* Problem to solve *
Restate word for word the span of lines that opens with the line containing "Privacy Policy (88, 2529)" and closes with the last line of the material. Include both ends and nothing more.

* Provided data *
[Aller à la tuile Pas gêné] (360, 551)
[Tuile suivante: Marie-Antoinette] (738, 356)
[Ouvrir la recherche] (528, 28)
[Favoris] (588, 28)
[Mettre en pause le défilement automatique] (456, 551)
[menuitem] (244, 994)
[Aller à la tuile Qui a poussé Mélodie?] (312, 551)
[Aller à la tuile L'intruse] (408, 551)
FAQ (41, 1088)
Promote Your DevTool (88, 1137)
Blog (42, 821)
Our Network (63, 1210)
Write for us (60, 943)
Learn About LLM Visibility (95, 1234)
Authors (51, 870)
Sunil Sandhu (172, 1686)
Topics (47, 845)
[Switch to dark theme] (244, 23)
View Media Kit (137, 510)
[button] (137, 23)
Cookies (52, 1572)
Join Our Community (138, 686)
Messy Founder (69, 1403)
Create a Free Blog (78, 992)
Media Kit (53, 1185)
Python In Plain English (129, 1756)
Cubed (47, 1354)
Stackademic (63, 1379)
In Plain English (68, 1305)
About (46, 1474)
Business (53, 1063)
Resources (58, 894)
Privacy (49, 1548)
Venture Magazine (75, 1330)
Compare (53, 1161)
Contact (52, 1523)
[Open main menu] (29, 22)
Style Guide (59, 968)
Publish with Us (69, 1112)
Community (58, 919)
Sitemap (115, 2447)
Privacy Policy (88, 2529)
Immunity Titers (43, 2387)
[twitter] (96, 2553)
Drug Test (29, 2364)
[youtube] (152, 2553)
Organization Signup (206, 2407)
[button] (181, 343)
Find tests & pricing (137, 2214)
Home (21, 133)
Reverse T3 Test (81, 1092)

* Finished task *
Privacy Policy (88, 2529)
Immunity Titers (43, 2387)
[twitter] (96, 2553)
Drug Test (29, 2364)
[youtube] (152, 2553)
Organization Signup (206, 2407)
[button] (181, 343)
Find tests & pricing (137, 2214)
Home (21, 133)
Reverse T3 Test (81, 1092)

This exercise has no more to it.